# Any way to preg check a goat?



## SDBoerGoats (Mar 13, 2012)

Does anyone know of any way to preg check a goat other than just watching to see if she comes back in heat? We bought a 5 year old doe last fall. The one thing I didn't care for is, she has a huge belly all the time. Looks like she is pregnant with quads! But she was open when we got her. The lady was very vague about any kids she had had. Said she only had her on loan for weed eating. MY SIL jumped on the chance to get her, I was leary about the big belly and the fact the lady said she hadn't had kids that year. 
Anyway, she comes in heat in September and we left her in with the buck 2 months. With her huge belly it was hard to tell if she was pg or not. Turns out she wasn't. We put her back in with the buck in December. She was back in heat in January. We hand bred her this time, so we saw for sure he covered her. I didn't see her come back in heat but we have since moved the bucks up to the front of the ranch because all the does were kidding and we needed space for the moms and babies. 
And has anyone ever seen a goat that has a huge belly on both sides that never goes down? What would cause this? It's soft when you press on it. She's happy, healthy and fat. But getting pregnant seems to be a problem and I still don't know if she is pg now. She would be about 3 months along now if she took this time.


----------



## jodief100 (Mar 13, 2012)

Ultrasound from your vet or Bio Tracking.  That is a blood test you send in.  
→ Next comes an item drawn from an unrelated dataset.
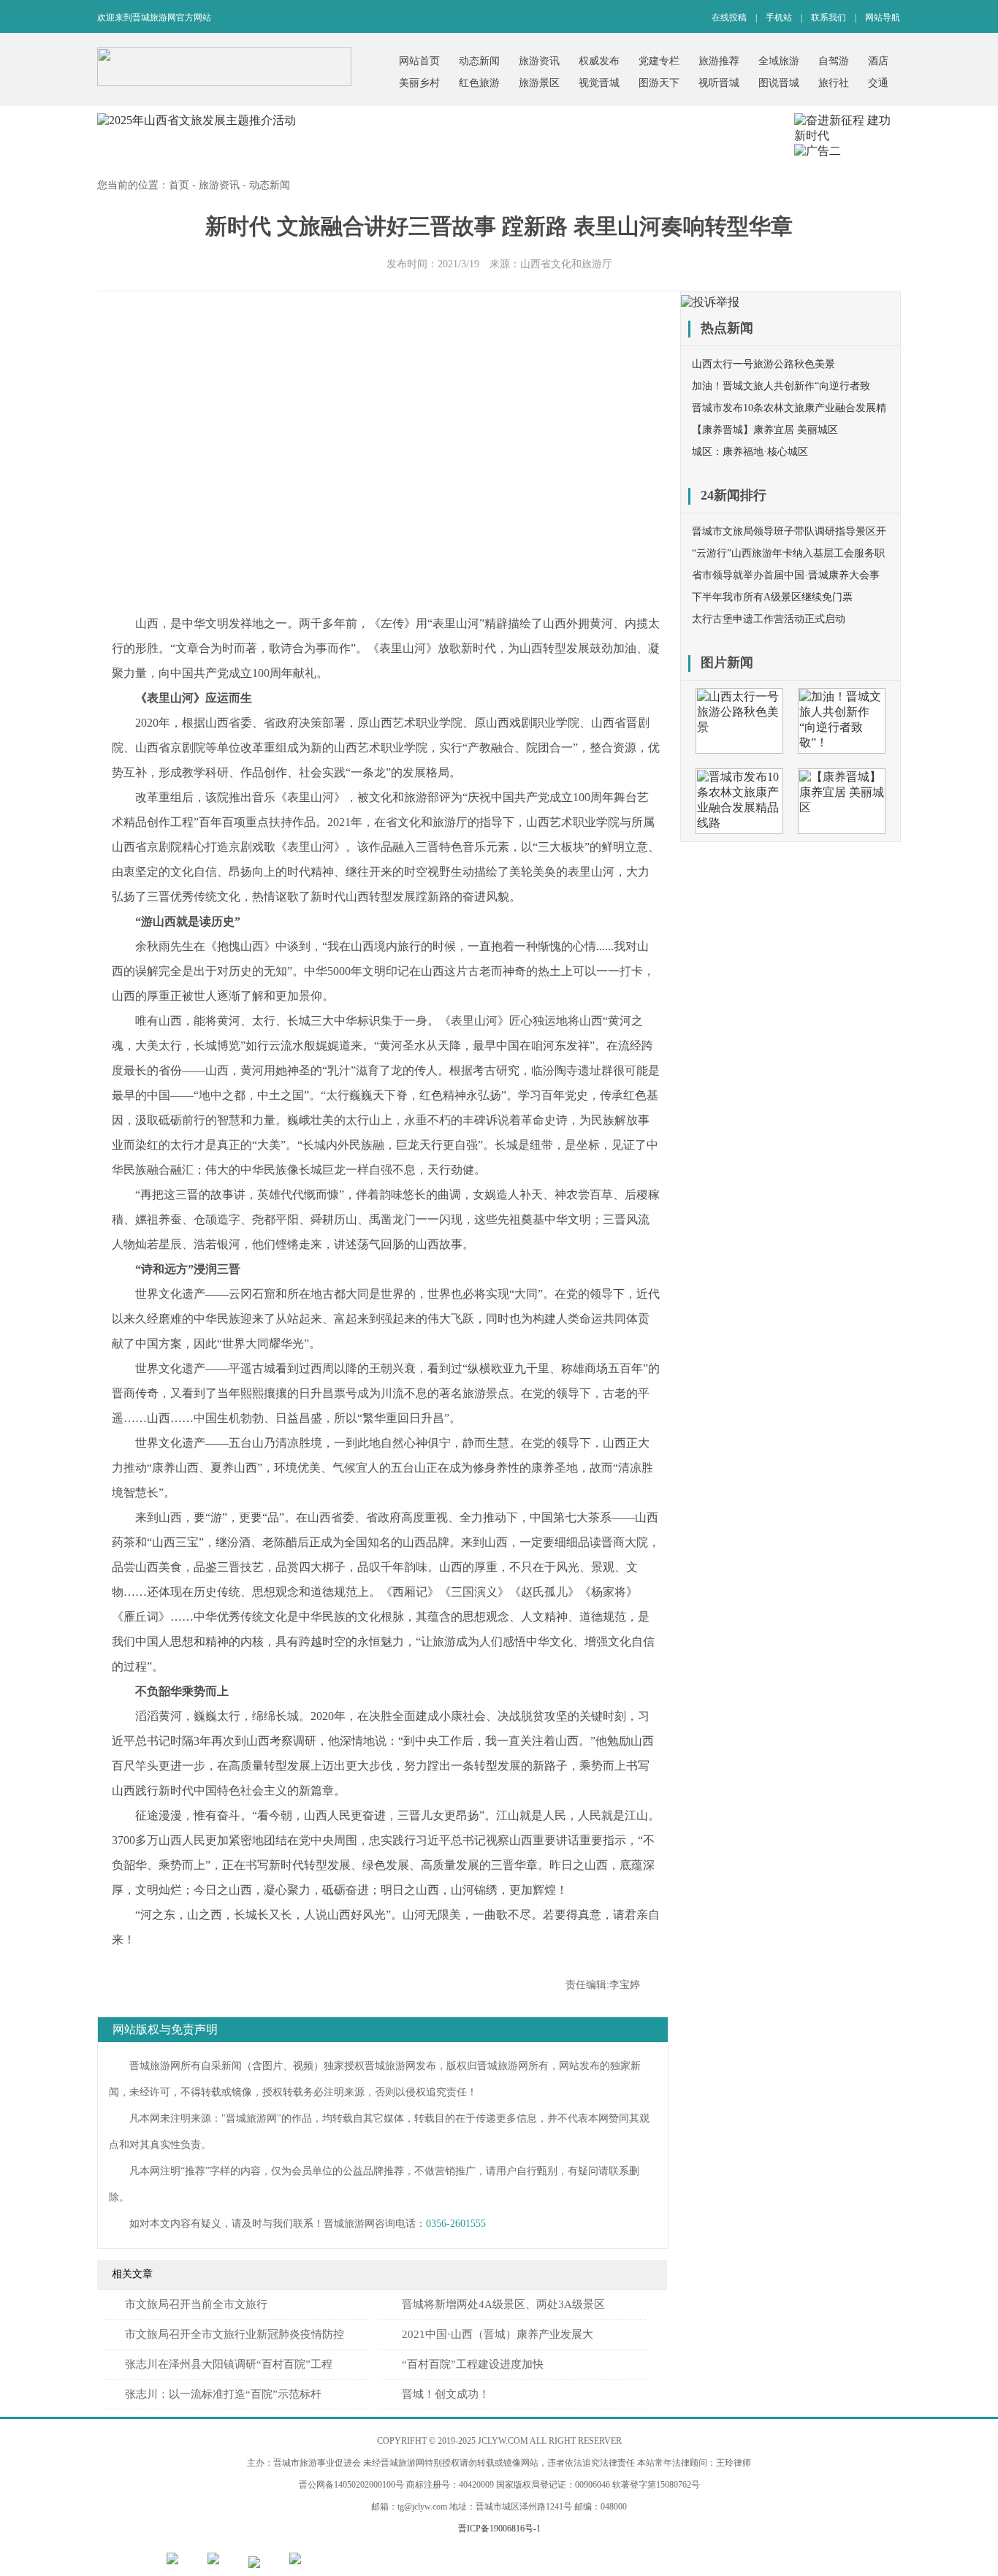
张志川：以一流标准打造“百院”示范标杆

http://www.biotracking.com/


----------



## SDBoerGoats (Mar 13, 2012)

I called my vet and he said he doesn't have an ultrasound that would work on goats.   I asked him about blood tests and he said there weren't any for goats! Hmmm. I do think he needs to get out more! I will check this out. Thanks!


----------



## SDBoerGoats (Mar 13, 2012)

I checked out their site and see they also test for CAE but they don't test for CL. We are getting ready to test our herd and would like to get both tests done. Anyone know of a lab that does both?


----------



## Renegade (Mar 13, 2012)

SD
If you ask Bio-Tracking to do the CL test they will send it to the university. Give them a call and they'll give you a price. They are the nicest people in the world and will do everything they can to help.

Donna


----------



## SDBoerGoats (Mar 13, 2012)

Thanks Donna!  I have a good friend who is a vet tech and she can help me with the blood drawing. That way I can get a preg test and my herd tested all at the same time.


----------



## SuburbanFarmChic (Mar 13, 2012)

It may be that she is overly fat and won't get pregnant because of it.  Sows, does, ewes, etc that are older, haven't been bred in a few years and are on the chunky side, often have fertility problems.  I'd do a blood draw and get her mineral/hormone levels checked.   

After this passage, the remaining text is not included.